A military expert may know tactics that were developed later. (Martial)
A historian may know things long gone public. (Diplomacy)
An engineer would know how to build things better. (Stewardship)
A chemist would know how to make poisons. (Intrigue)
A doctor about could know about peniciline and would know how organs work. (Learning)
Advanced military tactics are generally valuable because they exploit advanced conditions, not because ancient peoples were too stupid to hold spears right. Knowing what tactics are to be used in the future doesn't help if you can't make those conditions true in the present.
An egghead from several centuries in the future trying to brag about contemporary events he read about in fragmentary sources sounds like the opposite of a diplomacy bonus. It sounds in fact like a comedy premise.
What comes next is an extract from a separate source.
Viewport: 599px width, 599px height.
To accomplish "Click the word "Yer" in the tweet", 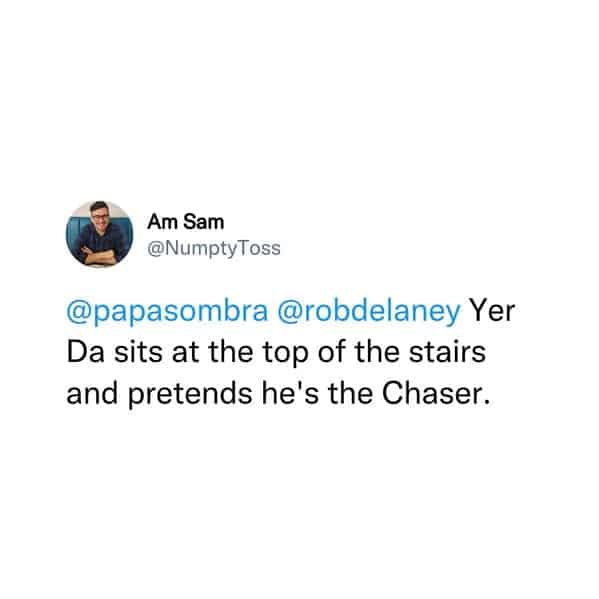I will coord(492,310).
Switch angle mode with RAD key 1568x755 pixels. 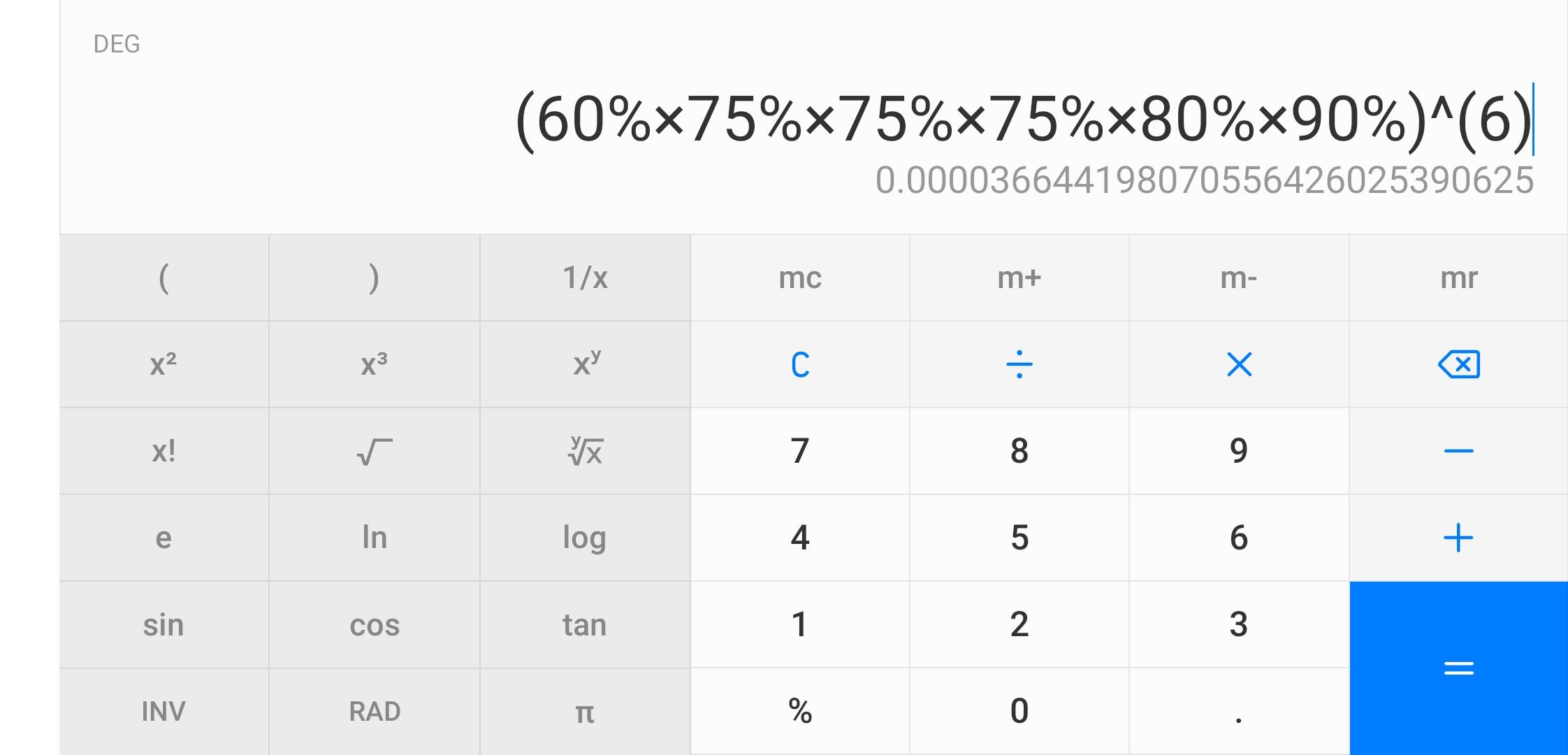375,711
A modern engineer would know how to build things better with modern materials and equipment. He wouldn't necessary know anything about working cut stone or assembling a wood crane from scratch. For that matter, modern designs tend to be overengineered for safety but intended to operate for only a few decades. Medieval peoples might not consider those useful qualities.
I mean yeah, there's probably a few gems in there. Usually creating a poison isn't really the hard part of murder, though.
He might know
about Penicillin. That doesn't mean he'd be able to refine any. He would indeed know how organs work, at least broadly, but again- way, waaaaay easier to say "kidneys filter the blood" than perform useful diagnoses and surgery and medicine with medieval tools.
Sure, the lack of infrastructure would hurt most of these people, but they still could perform better than people from the past. Some things do not require much infrastructure.
About credentials, those are their work. They would have to get someone to try them and prove that they are that good.
Quick acid test for this- drop a guy from now into the 1920s. Would you expect him to be a better or worse 1920s mechanic, politician, lawyer, bartender, etc etc than people who were familiar with the time period? I see no reason they'd "perform better than people from the past" for most of these.